Phase II: Prover Marketplace
The proof generation process involves different computations, some of which prefer efficiency, while others have requirements for cost/energy consumption. For example, MSM calculations involve pre-computation, which requires certain memory to support different scalar granules on pre-computation. If all scalars exist on one computer, the memory requirements for that computer will be high. However, if different scalars are stored on multiple servers, not only will the speed of such calculations improve, but the number of participants will also increase.
The marketplace is a bold thought in terms of business models for the aforementioned outsourced calculations. However, there are precedents in the crypto space - Chainlink's oracle service, where price feeds for different trading pairs on different chains also exist in a marketplace format. At the same time, Aleo's founder Howard Wu once co-authored a paper on DIZK, a methodology for generating zero-knowledge proofs for distributed ledgers, which is theoretically feasible.
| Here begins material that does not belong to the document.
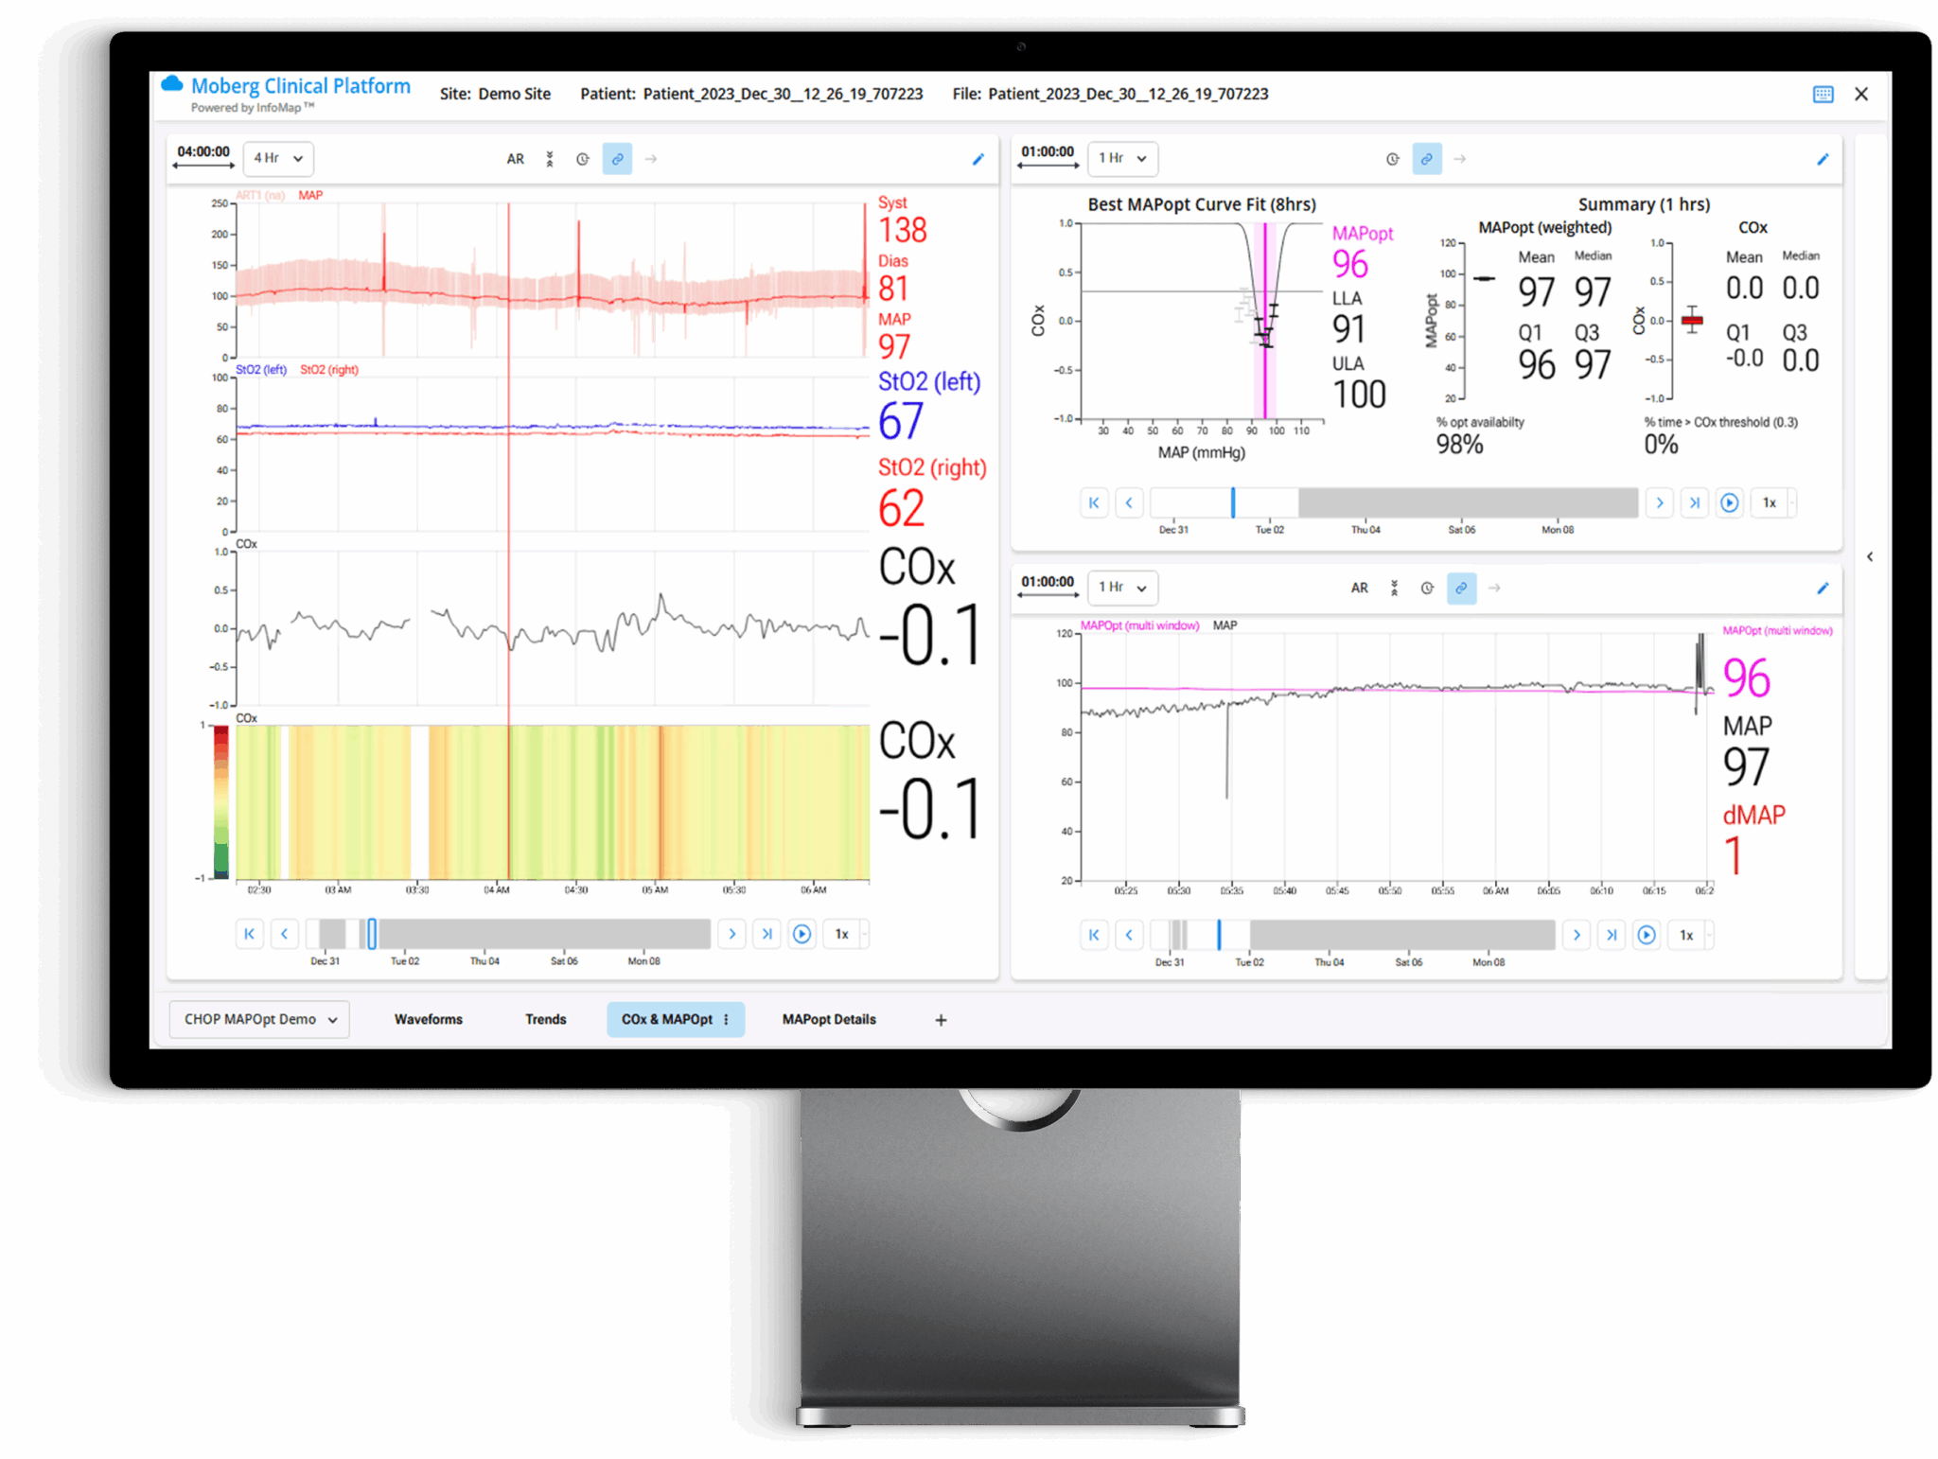1938x1459 pixels.
Task: Open the 1 Hr dropdown on the curve fit panel
Action: click(x=1122, y=159)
That said, from a business model perspective, this is a very interesting thought, but there may also be significant execution difficulties in practical implementation, such as how to coordinate these calculations to generate a complete proof, which must not lag behind Phase I in terms of time and cost.
Phase III: Everyone Runs Prover
In the future, Provers will run on users' local devices (web or mobile), as Zprize has competitions and rewards related to ZKP acceleration based on webassembly/android execution environments, meaning that to some extent, users' privacy will be ensured (current centralized provers are only for scaling and do not guarantee user privacy). Most importantly, the privacy here is not limited to on-chain behavior but also includes off-chain behavior.
One must consider the issue of security on the web side, as the execution environment on the web has higher prerequisites for security compared to hardware (an industry witness is that web wallets like Metamask are less secure than hardware wallets).
In addition to on-chain data proofs off-chain, uploading off-chain data to on-chain in the form of ZKP while fully protecting user privacy can only be established in this phase. Current solutions inevitably face two problems - 1. Centralization, meaning that users' information still carries the risk of being censored; 2. The verifiable data forms are singular. Because off-chain data is diverse and unstandardized, verifiable data forms require extensive cleaning/screening, while still being singular in form.
The challenges here are not just in the proof generation environment; whether there are algorithms that can be compatible (first must use transparent algorithms), as well as cost/time/efficiency, all need to be considered. However, the demand is also unparalleled; imagine being able to collateralize real-life credit on-chain in a decentralized manner for lending, without the risk of censorship.